La enseñanza en peligro

    13 de agosto de 2012
1. El presidente Mas ha anunciado que en septiembre hará un llamamiento a la sociedad catalana para que en Cataluña haya un «clamor» a favor del llamado pacto fiscal. Estupendo. «Haga, haga», como diría el Pla de Boadella. Pero, sobre todo, informe primero a esa sociedad catalana de lo que le va a costar la broma. Porque una campaña de este tipo no sale gratis. Para alcanzar la tierra prometida, no basta con que el presidente sueñe despierto con su Ítaca particular. Ni siquiera con que agarre una cámara de TV3 y suelte un discurso en que mezcle la conmemoración del tricentenario de la dulce derrota del 11 de septiembre de 1714 con la pronta celebración de la independencia. Hace falta algo más. Por ejemplo, que en las aulas catalanas, maestros y maestras instauren una actividad dinamizadora transversal consistente en enseñar a los niños a distinguir una balanza catalana de una castellana. Y que la radio y la televisión públicas dediquen gran parte de su tiempo a tratar del asunto, con documentales, entrevistas y debates. Y que el resto de los medios de comunicación catalanes —todos subvencionados, al cabo— hagan lo propio, cada cual dentro de sus posibilidades, esto es, del dinero público que percibe. Y que las entidades que funcionan como «force de frappe» nacionalista, con Òmnium a la cabeza —todas largamente subvencionadas también—, monten el pollo en la calle. Pero como todo esto vale lo que vale y el dinero no es suyo, Mas debería detallar primero su coste en sede parlamentaria y, si procede, someter la campaña y el montante a votación. Que «la pela és la pela», canastos.

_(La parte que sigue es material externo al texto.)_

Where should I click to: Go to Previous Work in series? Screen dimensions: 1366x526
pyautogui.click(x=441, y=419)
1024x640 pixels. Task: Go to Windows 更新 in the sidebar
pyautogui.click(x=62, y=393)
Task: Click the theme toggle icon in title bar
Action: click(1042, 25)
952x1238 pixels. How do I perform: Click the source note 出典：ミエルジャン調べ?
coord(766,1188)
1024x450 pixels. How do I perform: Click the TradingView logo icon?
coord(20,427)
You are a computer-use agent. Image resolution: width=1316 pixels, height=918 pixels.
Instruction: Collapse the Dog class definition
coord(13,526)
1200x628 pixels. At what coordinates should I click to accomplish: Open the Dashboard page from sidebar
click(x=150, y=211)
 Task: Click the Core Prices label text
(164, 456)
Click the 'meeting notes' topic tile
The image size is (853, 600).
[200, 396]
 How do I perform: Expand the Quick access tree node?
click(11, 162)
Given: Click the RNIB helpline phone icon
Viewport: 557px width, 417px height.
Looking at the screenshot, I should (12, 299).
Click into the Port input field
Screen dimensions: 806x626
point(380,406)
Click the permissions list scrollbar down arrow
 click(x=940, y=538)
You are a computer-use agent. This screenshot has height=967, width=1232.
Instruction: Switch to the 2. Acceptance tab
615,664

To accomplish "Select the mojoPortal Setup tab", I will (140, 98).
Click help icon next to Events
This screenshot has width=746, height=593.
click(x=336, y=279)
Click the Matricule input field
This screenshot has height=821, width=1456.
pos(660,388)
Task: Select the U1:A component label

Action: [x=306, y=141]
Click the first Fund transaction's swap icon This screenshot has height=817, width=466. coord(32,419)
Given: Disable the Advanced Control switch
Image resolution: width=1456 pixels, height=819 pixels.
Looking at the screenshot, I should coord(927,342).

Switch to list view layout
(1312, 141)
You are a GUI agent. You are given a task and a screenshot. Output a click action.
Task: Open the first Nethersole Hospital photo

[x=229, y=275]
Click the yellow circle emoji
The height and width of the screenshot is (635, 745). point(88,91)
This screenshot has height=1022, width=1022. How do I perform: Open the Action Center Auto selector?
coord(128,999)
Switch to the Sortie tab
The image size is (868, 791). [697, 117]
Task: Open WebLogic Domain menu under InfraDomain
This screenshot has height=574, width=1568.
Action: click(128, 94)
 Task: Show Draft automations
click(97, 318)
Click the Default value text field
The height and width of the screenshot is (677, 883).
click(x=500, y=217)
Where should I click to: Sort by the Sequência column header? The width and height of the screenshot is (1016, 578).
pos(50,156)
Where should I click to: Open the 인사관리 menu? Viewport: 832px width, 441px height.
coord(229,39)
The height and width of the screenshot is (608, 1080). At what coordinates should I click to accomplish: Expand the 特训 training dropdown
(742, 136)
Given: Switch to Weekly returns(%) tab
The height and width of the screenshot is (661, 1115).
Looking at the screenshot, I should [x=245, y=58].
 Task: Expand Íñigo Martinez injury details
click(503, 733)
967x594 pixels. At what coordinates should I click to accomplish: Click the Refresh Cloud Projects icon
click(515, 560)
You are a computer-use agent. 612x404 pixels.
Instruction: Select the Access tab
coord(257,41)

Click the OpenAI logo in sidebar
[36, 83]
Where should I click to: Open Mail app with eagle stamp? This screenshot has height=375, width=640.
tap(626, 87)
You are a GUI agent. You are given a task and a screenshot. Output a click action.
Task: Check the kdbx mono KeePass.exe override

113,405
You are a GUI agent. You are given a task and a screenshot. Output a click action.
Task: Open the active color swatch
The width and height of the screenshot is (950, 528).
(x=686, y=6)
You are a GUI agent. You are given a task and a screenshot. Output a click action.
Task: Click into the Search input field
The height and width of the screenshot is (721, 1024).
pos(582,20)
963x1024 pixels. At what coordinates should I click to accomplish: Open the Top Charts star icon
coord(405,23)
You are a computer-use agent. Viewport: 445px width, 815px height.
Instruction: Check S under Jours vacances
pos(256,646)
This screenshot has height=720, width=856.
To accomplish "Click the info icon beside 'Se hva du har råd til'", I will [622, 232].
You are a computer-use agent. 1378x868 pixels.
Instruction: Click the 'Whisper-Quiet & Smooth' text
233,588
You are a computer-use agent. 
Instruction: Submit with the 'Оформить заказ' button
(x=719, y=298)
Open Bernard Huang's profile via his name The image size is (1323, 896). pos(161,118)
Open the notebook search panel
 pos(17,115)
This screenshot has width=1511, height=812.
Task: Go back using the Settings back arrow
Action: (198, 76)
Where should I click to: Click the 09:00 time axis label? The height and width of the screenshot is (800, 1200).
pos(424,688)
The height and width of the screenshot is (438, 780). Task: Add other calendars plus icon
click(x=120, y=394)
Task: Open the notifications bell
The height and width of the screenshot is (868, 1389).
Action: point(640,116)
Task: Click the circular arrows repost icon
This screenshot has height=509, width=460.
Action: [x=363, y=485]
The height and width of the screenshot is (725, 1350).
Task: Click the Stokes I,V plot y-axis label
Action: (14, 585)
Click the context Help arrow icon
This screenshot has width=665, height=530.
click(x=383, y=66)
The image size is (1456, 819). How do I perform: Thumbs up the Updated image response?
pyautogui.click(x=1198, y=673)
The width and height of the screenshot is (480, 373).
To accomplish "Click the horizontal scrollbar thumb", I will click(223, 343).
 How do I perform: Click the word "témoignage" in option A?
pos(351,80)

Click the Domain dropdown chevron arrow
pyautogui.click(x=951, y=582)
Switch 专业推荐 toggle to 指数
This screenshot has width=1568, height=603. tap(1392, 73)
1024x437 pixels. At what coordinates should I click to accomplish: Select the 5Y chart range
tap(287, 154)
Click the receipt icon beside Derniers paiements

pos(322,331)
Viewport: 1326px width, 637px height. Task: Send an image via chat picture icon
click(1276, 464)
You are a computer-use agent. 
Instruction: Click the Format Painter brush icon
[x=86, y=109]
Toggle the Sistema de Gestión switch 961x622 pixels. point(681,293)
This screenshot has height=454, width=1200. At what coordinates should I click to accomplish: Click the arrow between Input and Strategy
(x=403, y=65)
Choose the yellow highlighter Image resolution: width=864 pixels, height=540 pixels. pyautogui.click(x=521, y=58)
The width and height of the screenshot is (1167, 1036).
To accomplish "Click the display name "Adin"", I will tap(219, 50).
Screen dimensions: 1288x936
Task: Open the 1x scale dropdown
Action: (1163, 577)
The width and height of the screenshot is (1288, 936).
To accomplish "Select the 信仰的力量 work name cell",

2. Cincuenta años. Este es el límite fijado por el Ministerio. Si la diferencia de edad entre padres adoptadores y niños adoptativos supera el medio siglo, la adopción será imposible. Me parece fantástico. Ya va siendo hora de poner freno a esos yayoflautas que confunden la condición de padre con la de abuelo y, lo que es peor, a sus hijos con sus nietos.

(ABC, 11 de agosto de 2012)

Apuntes veraniegos (2)

    11 de agosto de 2012
1. Maragall. Los Maragall. El mayor, con sus desvaríos estatutarios y su afán por convertir el Estado en algo residual en Cataluña, allanando el terreno. El menor, con sus recientes desviaciones fiscales en sede parlamentaria, tratando de rematar la faena. Y, en medio, un partido roto, en el que los otrora «capitanes» no han tenido empacho alguno en reírles durante ocho años las gracias y las locuras a los miembros de la familia y a sus allegados nacionalistas, siempre y cuando recibieran a cambio, para sí y los suyos, cargos y prebendas. Parece que los «capitanes» de ahora, sin poder que ejercer ni compartir, excepto el muy limitado del partido, y ante la deslealtad manifiesta del último de los Maragall al votar en el Parlamento autonómico a favor de una hacienda propia —esto es, en la línea de CIU y no en la de la tímida abstención del PSC—, le han pedido al traidor que entregue las armas parlamentarias. Pero Ernest Maragall ha respondido que nones, que no se va, que el escaño es suyo. Y enseguida ha salido Joaquim Nadal, presidente del grupo parlamentario, a apoyarle y decir que hasta 10 de los 28 diputados habrían secundado al díscolo de no ser por la disciplina de partido y la tan manida «cohesión interna». O sea, 11 de los 28 miembros del grupo militan ya en CIU, aunque no lo sepan y cobren por otro concepto. Como el consejero Mascarell, vaya. Pobre socialismo autóctono, ¡quién te ha visto y quién te ve!

2. Aun así, lo de Cataluña tiene remedio. ¿Que está usted harto de que le consideren catalán, de que le mezclen con esta clase política que lo lleva al desastre? ¿Que se siente usted huérfano de pueblo, en una palabra? No desespere y apúntese al proyecto Aquarius. Según reza la campaña, podrá ser adoptado «por un pueblito bueno» y podrá, al mismo tiempo, llenar «de vida sus calles» con su «amor de (…) urbanita huérfano de pueblo». Eso sí, asegúrese antes, claro, de que el pueblito en cuestión no está en Cataluña.